Nerves don't apply only to the person making the picks. The man running the technology also has to be on point.
"Super excited and a little bit nervous," said Siam, who has conducted at least 30 reps of mock drafts. "But I think we've put a lot of thought into how this room is supposed to work. We've been fortunate to see the process from years past and how draft night should operate. We've done our best job to put the pieces together on the software side to execute draft night flawlessly and help Joe have the best stuff in front of him."
In case Schoen paces too far and accidentally covers up a key part of the screen that someone else is trying to see, it won't be a problem. The room, which is 38 feet deep and 31 feet wide, was designed for it.
"We tried to build this so that we have a plethora of screens in here," Siam said. "Being able to use multiple screens and repeat information throughout is a key advantage. No matter where you're sitting you have all the information at your fingertips - that helps us make decisions. I think repeatability is one of the most important things. We put a lot of thought and process into where should things go, and a lot of times we built this room on diagonals because it's longer than it is wide. A lot of the content that we're putting in the front right, we're going to try to do somewhere in the back left. And in the front left, we're going to do somewhere in the back right. You'll see that repeatability."
"A lot of people throughout the building have come in, and they’re a little bit in awe in terms of how nice it is. And it really is.”
The room can be controlled by two panels – one mobile and one fixed at the control station – which allow users to push content from multiple sources to any screen in the room. This is a powerful feature, but a key element to the room's function is the presets that can be chosen from the head of the U-shaped table, where Schoen sits. He will be flanked by Daboll, and they will be bookended by John Mara and Steve Tisch among the roughly 30 people in the room.
Schoen can tap a button for "DRAFT MODE," which turns the lights down, puts the board up, and sets up all of the side screens with the information he will need when the Giants are on the clock. It is one of the many bells and whistles that got the office buzzing when it was completed in time for February meetings.

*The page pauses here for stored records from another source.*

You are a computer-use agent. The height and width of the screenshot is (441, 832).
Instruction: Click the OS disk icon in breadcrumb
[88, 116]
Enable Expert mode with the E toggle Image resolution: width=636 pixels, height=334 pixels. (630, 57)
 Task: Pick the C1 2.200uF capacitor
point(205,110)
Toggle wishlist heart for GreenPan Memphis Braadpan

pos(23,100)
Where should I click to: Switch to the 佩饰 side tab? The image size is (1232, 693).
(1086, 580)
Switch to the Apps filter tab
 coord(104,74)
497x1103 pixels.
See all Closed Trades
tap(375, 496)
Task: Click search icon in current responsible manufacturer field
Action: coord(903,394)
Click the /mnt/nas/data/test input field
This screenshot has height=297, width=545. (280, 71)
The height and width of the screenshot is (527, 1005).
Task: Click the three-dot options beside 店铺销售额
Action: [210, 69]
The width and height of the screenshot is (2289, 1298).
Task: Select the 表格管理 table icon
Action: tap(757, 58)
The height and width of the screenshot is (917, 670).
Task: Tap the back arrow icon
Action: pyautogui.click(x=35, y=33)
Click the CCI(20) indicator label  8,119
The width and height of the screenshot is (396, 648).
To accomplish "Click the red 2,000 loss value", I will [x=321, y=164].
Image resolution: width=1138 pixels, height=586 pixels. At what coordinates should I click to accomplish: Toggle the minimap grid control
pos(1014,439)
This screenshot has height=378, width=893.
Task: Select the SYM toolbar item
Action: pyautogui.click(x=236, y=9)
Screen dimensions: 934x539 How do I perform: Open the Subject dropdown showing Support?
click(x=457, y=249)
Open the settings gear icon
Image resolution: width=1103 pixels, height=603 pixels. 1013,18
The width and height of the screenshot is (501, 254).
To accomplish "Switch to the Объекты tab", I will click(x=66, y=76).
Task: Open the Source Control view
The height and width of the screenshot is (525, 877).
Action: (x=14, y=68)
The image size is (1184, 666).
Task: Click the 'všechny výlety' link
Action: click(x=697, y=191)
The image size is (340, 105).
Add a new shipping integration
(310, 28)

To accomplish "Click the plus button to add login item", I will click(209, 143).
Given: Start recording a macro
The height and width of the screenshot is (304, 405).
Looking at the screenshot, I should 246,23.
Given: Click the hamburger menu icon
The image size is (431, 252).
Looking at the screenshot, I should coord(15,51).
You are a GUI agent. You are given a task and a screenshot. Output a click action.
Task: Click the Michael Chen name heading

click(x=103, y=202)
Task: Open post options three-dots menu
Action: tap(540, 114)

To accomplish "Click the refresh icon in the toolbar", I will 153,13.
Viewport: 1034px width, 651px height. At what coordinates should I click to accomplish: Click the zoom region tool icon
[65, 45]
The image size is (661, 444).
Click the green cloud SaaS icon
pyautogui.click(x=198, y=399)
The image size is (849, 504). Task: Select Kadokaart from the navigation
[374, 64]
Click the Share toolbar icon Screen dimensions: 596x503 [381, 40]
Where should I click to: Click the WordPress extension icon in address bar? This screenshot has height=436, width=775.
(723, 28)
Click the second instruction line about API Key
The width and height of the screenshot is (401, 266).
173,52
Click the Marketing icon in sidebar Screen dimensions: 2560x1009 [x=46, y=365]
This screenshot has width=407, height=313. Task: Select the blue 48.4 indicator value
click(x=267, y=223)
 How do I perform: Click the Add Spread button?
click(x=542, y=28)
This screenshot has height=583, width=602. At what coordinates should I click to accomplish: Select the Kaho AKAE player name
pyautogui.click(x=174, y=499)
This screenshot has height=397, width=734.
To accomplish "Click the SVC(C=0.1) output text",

"A lot of people throughout the building have come in, and they're a little bit in awe in terms of how nice it is, and it really is," said Schoen, who may or may not have turned on March Madness and The Masters this spring to "test" out the room. "You've got to thank the Mara and Tisch families for giving us the resources to turn this into a real-life deal. … Our development team has done an excellent job creating a digital draft board along with some other tools that we use not only in meetings but on draft night, from trade calculators, trade scenarios - whatever it may be, whatever may come up - with a touch of a button we'll be able to bring some of that stuff up on screens and quickly make decisions based off some of the developments we made in the technology department."
The state-of-the-art draft room, which has a framed photo of late owner Wellington Mara hanging inside the main door as a reminder in the ocean of technology, is part of the Giants' route to sustained success. Now it's time to take it out to sea.
"You narrow the circle the closer you get to the draft," Schoen said. "A lot of the conversations, we've already had. You really let your board talk to you."